Vein of Galen arteriovenous malformation: Unedited microneurosurgery
1Department of Neurosurgery, Helsinki University Hospital, Helsinki, Finland,
2Juha Hernesniemi International Center for Neurosurgery, Henan Provincial People’s Hospital, Zhengzhou, China.
*Corresponding author: Joham Choque-Velasquez, Department of Neurosurgery, Helsinki University Central Hospital, Topeliuksenkatu 5, 00260 Helsinki, Finland. email@example.com
Copyright: © 2019 Surgical Neurology International
Background:Vein of Galen arteriovenous malformations (VGAVMs) are vascular malformations of the pineal region between a persistent embryological median prosencephalic vein of Markowski and the arterial choroidal system by a direct (mural type) or indirect (choroidal type) communication. Angiographic evaluation of VGAVMs usually describes a limbic arch between the anterior and posterior cerebral arteries throughout a pericallosal artery, and the classic “ε” shape configuration of the thalamostriate veins drainage into a subtemporal or a lateral mesencephalic vein due to the underdevelopment of the straight sinus, sigmoid sinus, and jugular bulbs. Moreover, falcine dural channels join the pouch of the malformation with the posterior third of the superior sagittal sinus and less frequently with the cavernous sinus, inferior petrosal sinus, and facial veins. At present, endovascular therapy is the standard management for these lesions. However, under failure of endovascular procedures such in this case, microsurgical management of VGAVMs under an experienced neurosurgical team might be paramount.

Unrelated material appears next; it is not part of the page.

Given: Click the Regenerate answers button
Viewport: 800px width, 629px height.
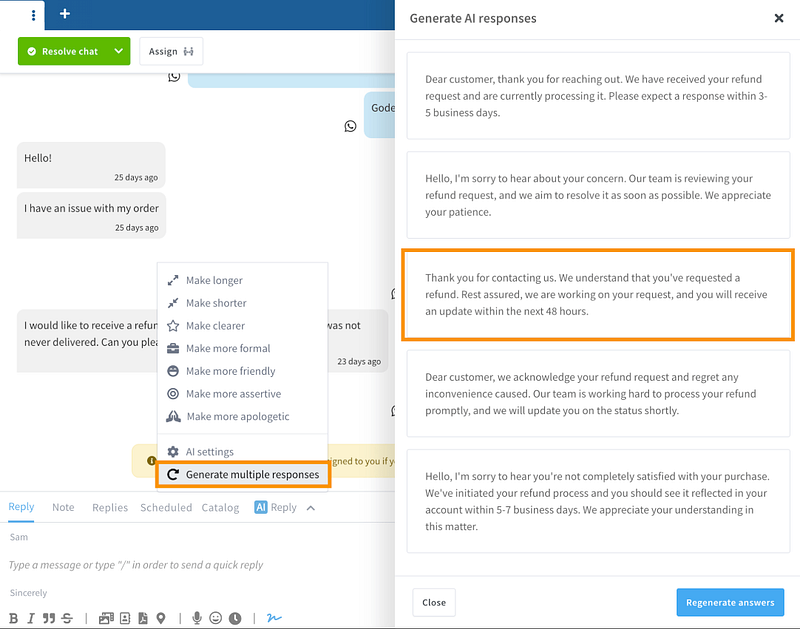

Case Description:The patient with a choroidal type VGAVM and multiple failed endovascular procedures underwent sitting praying position and midline supracerebellar infratentorial approach. Strong retraction with stitches and proper hemostasis of a highly vascular dura was achieved after transverse sinus-based opening. Accurate microsurgical dissection between the superior cerebellar surface and the tentorium allowed a supracerebellar approach over the vermis and along the midline recognizing the venous pouch of the VGAVM instead of the absent straight sinus. Water dissection allowed us to differentiate the cleavage plane between the VGAVM and surrounding structures maintaining an impeccable surgical field as well. Under high microscopic magnification, arterial feeders of the malformation coming from the posterior cerebral artery were recognized. Intraoperative angiography and reevaluation of the preoperative imaging helped us to confirm a safety approach before coagulation and cut those vascular feeders. Throughout an open-close and short bursts bipolar coagulation techniques preventing attachment of conventional bipolar tips within the vascular structure and without permanent use of water irrigation, the vessels were carefully dissected, coagulated, and sectioned. Along with our experience, we believe that this standard coagulation technique applied in all vascular malformation surgeries is safe and effective. A remaining small plexiform malformation associated with the vein of Galen malformation was coagulated and isolated. A new intraoperative angiography determined complete microsurgical occlusion of the VGAVM. Careful homeostasis based on electrocoagulation and surgical was achieved. Finally, we performed a microsurgical wound closure as a conventional technique in Helsinki neurosurgery.
Conclusion:This unedited video offers all detailed aspects that a neurosurgeon as the senior author JH considers essential when performing an efficient and safe surgery for a VGAVM.